Sent from my SM-N920W8 using Tapatalk


----------



## UsAndThem

vincel892 said:


> Appreciate the comment. So excited to get started. But planning and sourcing all the material is the hardest part.
> 
> Sent from my SM-N920W8 using Tapatalk


what program did you use to draw your design ? it could come in handy for me lol


----------



## vincel892

UsAndThem said:


> what program did you use to draw your design ? it could come in handy for me lol


It's called Sketchup. Lots of videos and tutorials on it so not hard to learn at all.

Sent from my SM-N920W8 using Tapatalk


----------



## planter

well this is going to be interesting


----------



## Hamish

Tagging along, i have seen one of these before, its amazing what you can do with resin and wood. Good luck


----------



## wtac

HomeDepot will cut the plywood for you as they have an upright track saw. Above a certain number of cuts they used to charge $1/cut but not sure how much it is now.

I've used LiquidRubber to waterproof the inside (ponds, wood water trough reservoirs, etc) and use GeoTex membrane or the Schluter (sp?) orange strips imbedded at the corners/seams. Faster and easier to use than epoxy/fibreglass as well as very little VOC so you can easily work with it indoors in a confined space and not pass out/get high...just smells like tar/rubber. In a pinch, you can use it to patch a leaky roof LMFAO

Make sure that all panels and stud joints are glued (PL) and screwed. You can use deck screws for the ply to studs but use Simpson structural screws for the stud to stud as the spirals are more aggressive and a larger head (comes with nut driver) so it doesn't pull out and has superior shear strength vs deck screws.

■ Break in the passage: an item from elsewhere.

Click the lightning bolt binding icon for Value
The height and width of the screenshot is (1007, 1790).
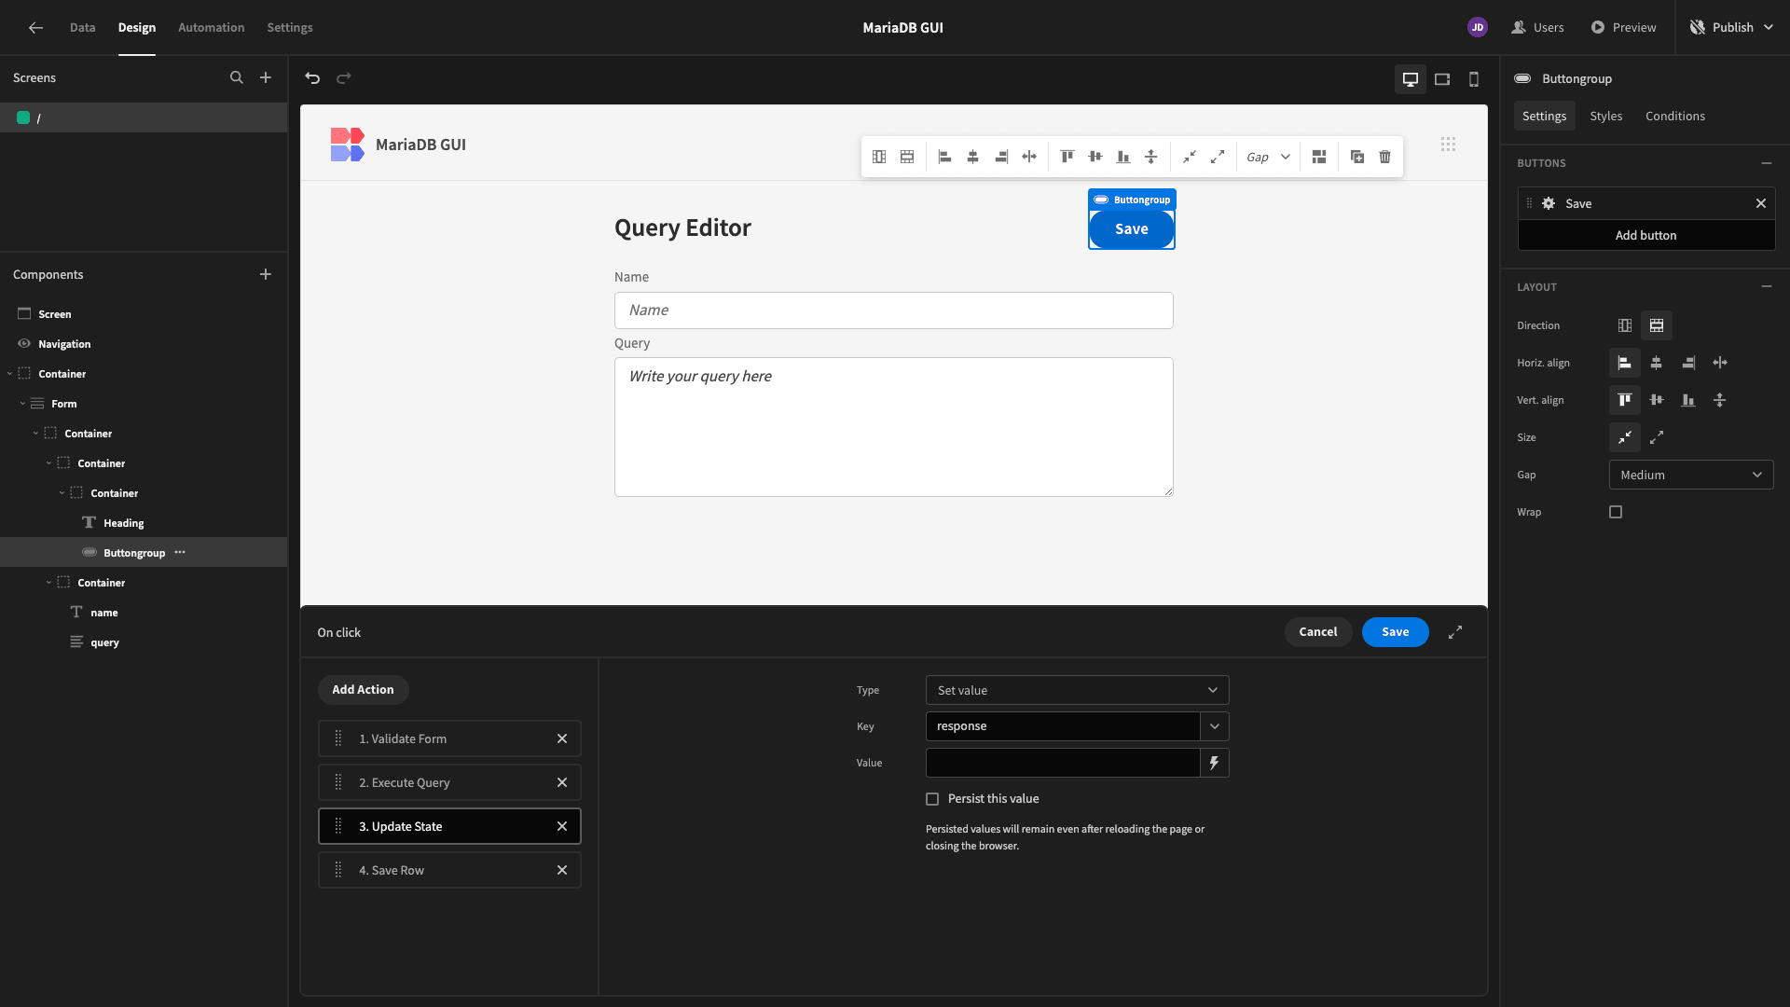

Viewing panes: it looks like you will have at least 1" where the glass/acrylic will overlap the opening. This is where it gets tricky. All you need is 1/16" layer of silicone between the panel and aquarium wall so putting a wee rubber something to use as a spacer in the middle of the area to apply silicone and mask off the viewing area. Apply a thick (~3\8") silicone bead so that you minimize bubbles in the contact seam. Gently wedge a 2x4 to hold it in place and let it properly cure.

Keep in mind that water pressure will push the panel INTO the inside frame and no structural strength is needed as with traditional "all glass" aquariums.

A few different ways to skin the cat 

JM2C/HTH


----------



## vincel892

wtac said:


> HomeDepot will cut the plywood for you as they have an upright track saw. Above a certain number of cuts they used to charge $1/cut but not sure how much it is now.
> 
> I've used LiquidRubber to waterproof the inside (ponds, wood water trough reservoirs, etc) and use GeoTex membrane or the Schluter (sp?) orange strips imbedded at the corners/seams. Faster and easier to use than epoxy/fibreglass as well as very little VOC so you can easily work with it indoors in a confined space and not pass out/get high...just smells like tar/rubber. In a pinch, you can use it to patch a leaky roof LMFAO
> 
> Make sure that all panels and stud joints are glued (PL) and screwed. You can use deck screws for the ply to studs but use Simpson structural screws for the stud to stud as the spirals are more aggressive and a larger head (comes with nut driver) so it doesn't pull out and has superior shear strength vs deck screws.
> 
> Viewing panes: it looks like you will have at least 1" where the glass/acrylic will overlap the opening. This is where it gets tricky. All you need is 1/16" layer of silicone between the panel and aquarium wall so putting a wee rubber something to use as a spacer in the middle of the area to apply silicone and mask off the viewing area. Apply a thick (~3\8") silicone bead so that you minimize bubbles in the contact seam. Gently wedge a 2x4 to hold it in place and let it properly cure.
> 
> Keep in mind that water pressure will push the panel INTO the inside frame and no structural strength is needed as with traditional "all glass" aquariums.
> 
> A few different ways to skin the cat
> 
> JM2C/HTH


Thanks for your input. Is the geotex membrane aquarium safe ? 
Viewing panel: I actually have a 3" space where the glass can potentially overlap with the plywood window. How much do you think is necessary. I was thinking at least 2"?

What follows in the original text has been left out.